©SABOT 2023


ALINE CAUTIS

Searchers

June 1 - July 14, 2018

Opening: Friday, June 1st, from 7pm

A woman begins to drift into a daydream state: figures appear dancing in the fields. Biting, yelping, growling, then silent.

The point of departure for this show is the artist’s imagining of her journey with her family to find pieces of family history disconnected when her parents escaped Romania in the 1970’s. As a first-generation American, one switches back and forth between two cultures and two languages; this journey is shared by many. It is a dream of searching without finding a fixed space. The artist paints within this space of dislocation. From this abstraction, a figure of a wandering dog forms like some fairytale figure (the stray).

The woman is slowly falling asleep in a chair. Taken from riffs of the sleeping figures in a Cassatt or Morisot studies. As the typical object of paintings, here she is the main character. The woman dreams; her dreams search for something unknown.

If all the dogs of painted history wandered off their surfaces, stood laughing, daydreaming, journeying. They are all there in nooks and crannies of paintings across history.

The moments between sleep and wakefulness, figuration and abstraction, line and color, reverb against each other, slowly taking form. Absentmindedly applied paint in amorphous shapes of saccharine thinned out colors vibrate and take shape and form into these listless anthropomorphic travelers. Avoidance and Indulgence...

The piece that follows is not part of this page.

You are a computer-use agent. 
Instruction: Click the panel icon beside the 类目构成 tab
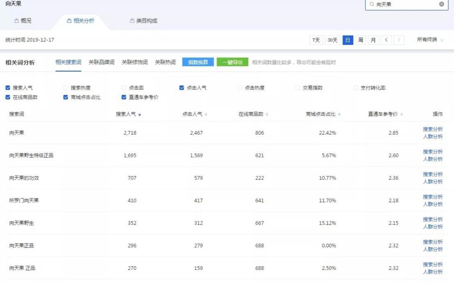point(132,20)
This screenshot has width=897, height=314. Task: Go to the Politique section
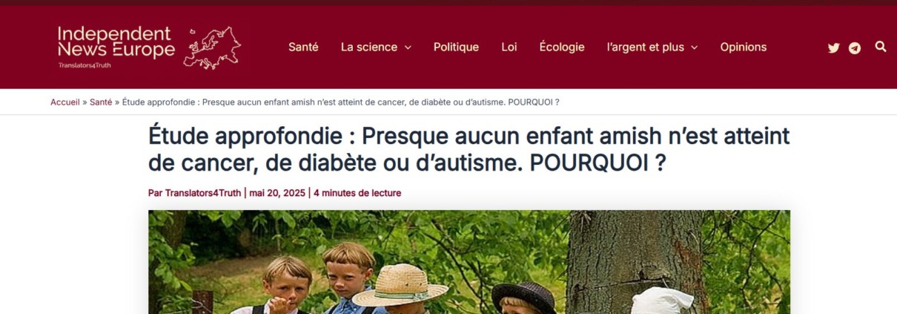456,47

Sentiment and pathos string along the revolving emotional landscape, shifting from pastoral to urban to interior space and exterior. Only one interior pictures a comfortable domestic bourgeois dog and setting. This dog has everything it could ever dream of, yet the dream searches on… (dogs playing cards). A modern satirical folk tale overlaps itself as if they’ve all been revisited by the same ekphrastic mastermind.

/
Searchers is the third solo show by Aline Cautis at SABOT.
Aline Cautis (1975) lives and works in Los Angeles.